What does it mean to be an American housewife? In just two words, the phrase connotes a feminine ideal that's at once one of privilege and oppression, luxury and selflessness. In her new short story collection, Helen Ellis picks apart the myths and ideas about what makes a housewife, painting a compelling and humorous portrait of one of society's favorite tropes.
The collection came about through personal experience. Ellis, a housewife of around ten years, started the anonymous Twitter @whatidoallday in 2011, where she shared humorous observations and one-liners. During Beyoncé's 2013 Super Bowl performance tweeted, "Inspired by Beyoncé, I stallion-walk to the toaster." The tweet was received with great enthusiasm by the Internet, as Beyoncé-themed anything is wont to do, inspiring Ellis, who published Eating the Cheshire Cat in 2001, to start writing what she knew.
"I thought, 'That could be good! Maybe I'll turn that into a story,'" Ellis told Broadly over the phone. "So I wrote the first story in the collection with that as the first line, and then I thought 'Well, I'll write something else that I know.' Every story I wrote happened to have a housewife as the heroine."
The term "heroine" is used loosely here. The women in this collection live somewhere between the extremes of put-upon stay-at-home mom, like Modern Family's Claire Dunphy, and the vapid luxury of The Real Housewives. Readers won't find June Cleaver or a Stepford wife lovingly and selflessly caring for her family.
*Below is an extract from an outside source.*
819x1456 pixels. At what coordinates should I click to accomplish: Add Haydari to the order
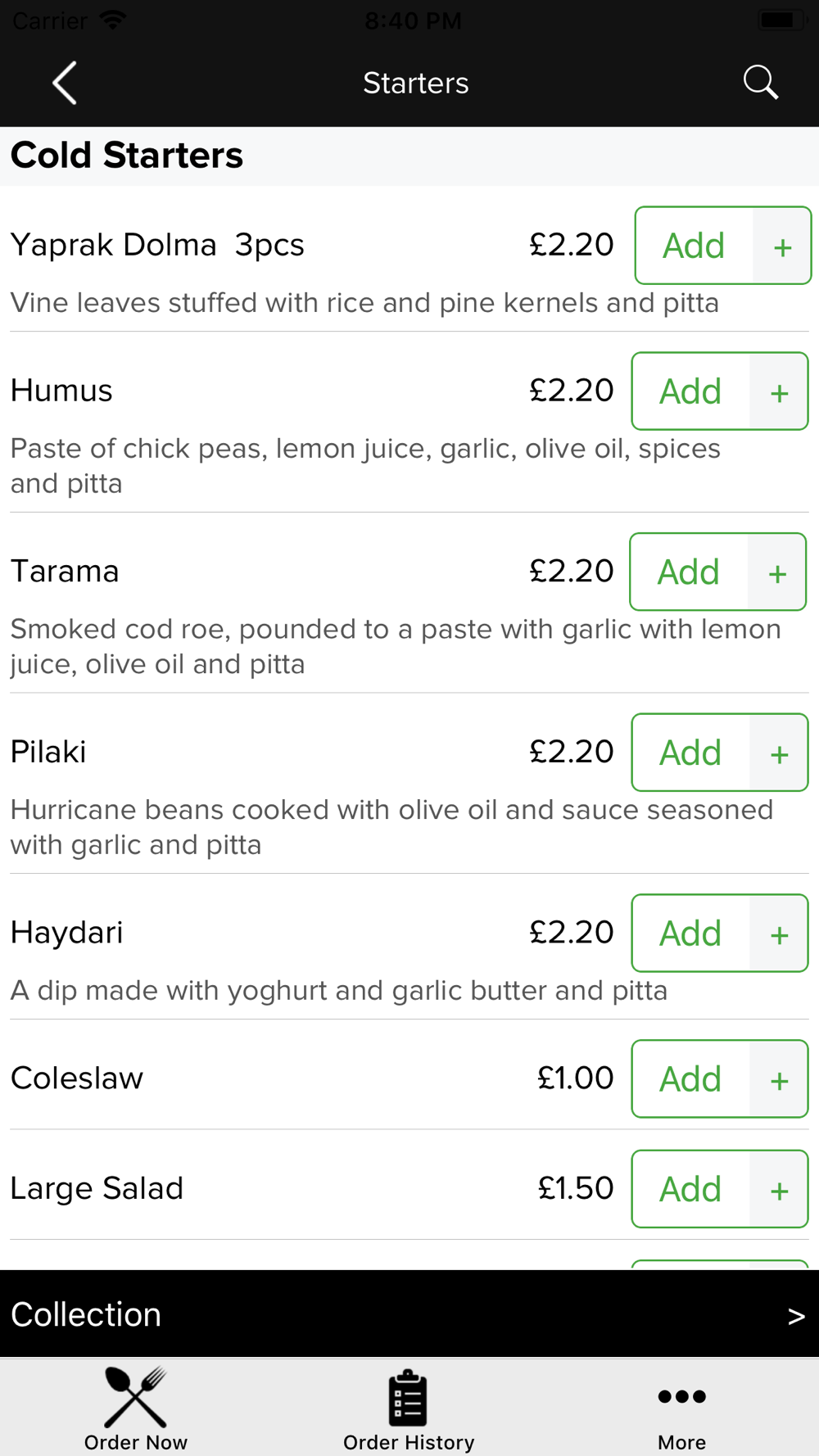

Instead, the women in American Housewife are fully realized, dangerous, and unflinching. It's easier to imagine these women running a mob syndicate than a bake sale. They know what they want and aren't afraid to go to great lengths to protect what they've claimed.
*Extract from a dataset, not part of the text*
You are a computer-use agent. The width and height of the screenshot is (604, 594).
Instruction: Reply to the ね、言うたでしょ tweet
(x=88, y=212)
It's easier to imagine these women running a mob syndicate than a bake sale.
While most of American Housewife feels tongue in cheek, one story in particular, titled "How To Be A Patron Of The Arts," is a complex and moving look at one woman's gradual evolution from a writer to a housewife. It's a story that peeks into the glamorous world of art and society, and finds a woman who has created a happy life for herself at the cost of her own career. Although nothing explicitly sad happens in the story, it's affecting in the subtle shifts that take place over time. Like most of the stories in the collection, it was written from a personal place.
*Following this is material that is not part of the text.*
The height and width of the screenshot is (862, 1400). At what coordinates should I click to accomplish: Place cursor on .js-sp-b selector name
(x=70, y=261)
"That story is the closest to the bone. When I was writing it, it was really me deciding if I was going to write again," Ellis said. "And in this story, she decides not to write again. She's very happy and comfortable to leave the arts herself, which is very close to what was happening in my real life. She's happy in her life and she's happy in her marriage, but there is a loss."
The bulk of the collection embraces the relationship between danger and desperation, playing on the image of the housewife as protective of her space by taking that impulse to a comedic extreme. In American Housewife, characters are at their most deadly and conniving when backed into a corner, as saccharine sweet as they may seem. But the stories explore a fascinating dichotomy in our image of the housewife: as both a harmlessly feminine domestic goddess and a lioness who rules her own home. Ellis writes in a way that recognizes the seeming toothlessness of a housewife, the sense that she's spending her days making cookies while clad in a cardigan, but uses that as a cover for darker impulses.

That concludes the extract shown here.